All of lore.kernel.org
 help / color / mirror / Atom feed
From: Eric Dumazet <edumazet@google.com>
To: "David S . Miller" <davem@davemloft.net>
Cc: netdev <netdev@vger.kernel.org>,
	Eric Dumazet <edumazet@google.com>,
	Neal Cardwell <ncardwell@google.com>,
	Yuchung Cheng <ycheng@google.com>,
	Soheil Hassas Yeganeh <soheil@google.com>,
	Eric Dumazet <eric.dumazet@gmail.com>
Subject: [PATCH net-next 3/5] tcp: avoid extra wakeups for SO_RCVLOWAT users
Date: Mon, 16 Apr 2018 10:33:37 -0700	[thread overview]
Message-ID: <20180416173339.6310-4-edumazet@google.com> (raw)
In-Reply-To: <20180416173339.6310-1-edumazet@google.com>

SO_RCVLOWAT is properly handled in tcp_poll(), so that POLLIN is only
generated when enough bytes are available in receive queue, after
David change (commit c7004482e8dc "tcp: Respect SO_RCVLOWAT in tcp_poll().")

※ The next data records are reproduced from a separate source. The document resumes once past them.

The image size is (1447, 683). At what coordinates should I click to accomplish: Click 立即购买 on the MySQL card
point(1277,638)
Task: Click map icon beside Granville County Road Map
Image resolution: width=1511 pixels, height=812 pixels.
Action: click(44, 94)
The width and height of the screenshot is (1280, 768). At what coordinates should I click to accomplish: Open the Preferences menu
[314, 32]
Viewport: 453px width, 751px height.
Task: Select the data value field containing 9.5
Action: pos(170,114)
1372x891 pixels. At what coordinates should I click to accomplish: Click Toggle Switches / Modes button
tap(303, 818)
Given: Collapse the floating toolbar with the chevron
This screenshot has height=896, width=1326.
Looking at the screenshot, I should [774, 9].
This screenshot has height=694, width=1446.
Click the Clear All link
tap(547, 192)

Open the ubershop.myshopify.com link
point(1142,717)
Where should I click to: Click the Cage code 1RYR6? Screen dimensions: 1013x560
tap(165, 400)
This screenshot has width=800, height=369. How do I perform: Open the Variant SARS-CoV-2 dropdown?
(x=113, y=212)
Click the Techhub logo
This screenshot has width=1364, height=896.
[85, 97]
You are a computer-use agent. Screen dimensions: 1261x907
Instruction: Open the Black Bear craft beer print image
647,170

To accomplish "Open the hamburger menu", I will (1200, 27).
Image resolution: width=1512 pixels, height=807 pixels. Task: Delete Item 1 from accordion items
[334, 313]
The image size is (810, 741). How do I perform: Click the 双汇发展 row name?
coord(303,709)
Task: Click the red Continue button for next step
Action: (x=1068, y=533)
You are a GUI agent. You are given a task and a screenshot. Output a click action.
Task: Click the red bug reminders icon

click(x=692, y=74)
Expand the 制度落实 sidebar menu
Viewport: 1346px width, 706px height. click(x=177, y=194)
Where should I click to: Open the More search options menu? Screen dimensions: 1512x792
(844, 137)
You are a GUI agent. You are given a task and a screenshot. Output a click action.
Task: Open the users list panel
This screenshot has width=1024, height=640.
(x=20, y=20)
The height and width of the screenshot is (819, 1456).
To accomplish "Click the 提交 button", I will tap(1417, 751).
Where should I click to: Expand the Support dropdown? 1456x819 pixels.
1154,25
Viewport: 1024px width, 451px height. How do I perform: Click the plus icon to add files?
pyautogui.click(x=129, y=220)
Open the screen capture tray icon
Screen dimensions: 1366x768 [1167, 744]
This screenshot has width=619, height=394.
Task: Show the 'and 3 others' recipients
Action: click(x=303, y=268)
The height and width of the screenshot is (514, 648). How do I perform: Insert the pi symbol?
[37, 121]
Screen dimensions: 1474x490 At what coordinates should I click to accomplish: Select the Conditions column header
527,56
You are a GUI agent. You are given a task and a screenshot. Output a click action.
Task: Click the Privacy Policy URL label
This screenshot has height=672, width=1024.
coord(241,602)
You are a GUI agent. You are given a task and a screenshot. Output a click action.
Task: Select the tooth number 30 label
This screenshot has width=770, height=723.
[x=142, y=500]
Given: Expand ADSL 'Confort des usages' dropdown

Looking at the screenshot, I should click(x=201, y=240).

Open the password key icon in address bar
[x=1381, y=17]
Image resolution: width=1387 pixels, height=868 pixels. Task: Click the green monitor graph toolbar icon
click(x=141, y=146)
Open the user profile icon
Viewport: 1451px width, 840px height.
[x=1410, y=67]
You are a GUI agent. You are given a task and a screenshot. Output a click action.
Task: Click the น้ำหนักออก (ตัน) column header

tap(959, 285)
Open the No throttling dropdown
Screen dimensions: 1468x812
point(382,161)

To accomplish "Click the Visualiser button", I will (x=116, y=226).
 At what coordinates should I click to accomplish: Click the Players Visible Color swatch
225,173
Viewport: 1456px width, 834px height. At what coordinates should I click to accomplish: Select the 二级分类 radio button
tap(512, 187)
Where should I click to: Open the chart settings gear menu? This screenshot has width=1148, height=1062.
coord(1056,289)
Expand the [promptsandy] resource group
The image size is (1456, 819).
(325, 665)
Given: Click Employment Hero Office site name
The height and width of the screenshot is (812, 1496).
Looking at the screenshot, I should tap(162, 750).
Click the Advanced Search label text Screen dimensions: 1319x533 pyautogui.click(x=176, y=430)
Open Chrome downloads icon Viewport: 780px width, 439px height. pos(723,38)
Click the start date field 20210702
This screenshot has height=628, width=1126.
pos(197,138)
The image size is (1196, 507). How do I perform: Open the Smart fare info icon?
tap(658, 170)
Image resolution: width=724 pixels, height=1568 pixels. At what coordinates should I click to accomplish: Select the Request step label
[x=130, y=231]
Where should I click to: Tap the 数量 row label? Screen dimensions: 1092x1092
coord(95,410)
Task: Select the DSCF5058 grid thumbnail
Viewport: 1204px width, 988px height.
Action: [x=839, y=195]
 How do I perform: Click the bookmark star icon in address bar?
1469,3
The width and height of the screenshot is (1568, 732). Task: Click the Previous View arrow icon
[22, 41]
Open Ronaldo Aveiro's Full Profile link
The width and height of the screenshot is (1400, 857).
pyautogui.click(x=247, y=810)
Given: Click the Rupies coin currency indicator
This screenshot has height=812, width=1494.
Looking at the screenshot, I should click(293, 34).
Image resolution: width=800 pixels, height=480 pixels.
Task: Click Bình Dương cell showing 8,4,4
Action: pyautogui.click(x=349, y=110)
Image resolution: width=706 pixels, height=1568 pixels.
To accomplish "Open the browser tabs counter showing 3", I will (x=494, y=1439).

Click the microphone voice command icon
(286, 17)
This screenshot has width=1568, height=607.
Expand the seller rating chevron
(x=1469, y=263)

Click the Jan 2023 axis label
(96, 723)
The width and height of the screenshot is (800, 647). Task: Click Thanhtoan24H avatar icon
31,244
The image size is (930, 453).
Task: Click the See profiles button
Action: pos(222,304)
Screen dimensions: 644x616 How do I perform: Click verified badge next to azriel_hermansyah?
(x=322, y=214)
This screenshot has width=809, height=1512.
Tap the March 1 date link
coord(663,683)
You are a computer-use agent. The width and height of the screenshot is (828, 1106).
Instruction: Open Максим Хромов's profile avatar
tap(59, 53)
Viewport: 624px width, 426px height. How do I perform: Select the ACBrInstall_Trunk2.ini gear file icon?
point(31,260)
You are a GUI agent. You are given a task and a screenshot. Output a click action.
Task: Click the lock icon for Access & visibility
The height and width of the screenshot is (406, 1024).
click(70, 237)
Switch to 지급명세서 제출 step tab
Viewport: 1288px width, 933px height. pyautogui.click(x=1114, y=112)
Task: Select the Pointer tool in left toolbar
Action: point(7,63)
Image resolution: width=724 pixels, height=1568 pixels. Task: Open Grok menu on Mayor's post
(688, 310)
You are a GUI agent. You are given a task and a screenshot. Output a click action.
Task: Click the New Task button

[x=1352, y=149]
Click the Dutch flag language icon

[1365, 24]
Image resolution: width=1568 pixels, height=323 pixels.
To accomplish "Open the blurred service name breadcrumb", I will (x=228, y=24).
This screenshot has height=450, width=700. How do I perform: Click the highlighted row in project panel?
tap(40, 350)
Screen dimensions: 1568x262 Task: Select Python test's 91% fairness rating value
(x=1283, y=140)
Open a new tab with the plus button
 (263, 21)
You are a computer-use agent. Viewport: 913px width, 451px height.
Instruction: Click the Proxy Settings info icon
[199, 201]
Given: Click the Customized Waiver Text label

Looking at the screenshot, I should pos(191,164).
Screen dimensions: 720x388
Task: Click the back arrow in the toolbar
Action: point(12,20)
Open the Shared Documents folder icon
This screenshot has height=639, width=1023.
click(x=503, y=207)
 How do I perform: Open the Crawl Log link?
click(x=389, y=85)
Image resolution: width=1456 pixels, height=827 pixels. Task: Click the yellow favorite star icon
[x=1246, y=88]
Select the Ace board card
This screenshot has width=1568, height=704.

But TCP still calls sk->sk_data_ready() for each chunk added in receive
queue, meaning thread is awaken, and goes back to sleep shortly after.

Tested:

tcp_mmap test program, receiving 32768 MB of data with SO_RCVLOWAT set to 512KB

-> Should get ~2 wakeups (c-switches) per MB, regardless of how many
(tiny or big) packets were received.

High speed (mostly full size GRO packets)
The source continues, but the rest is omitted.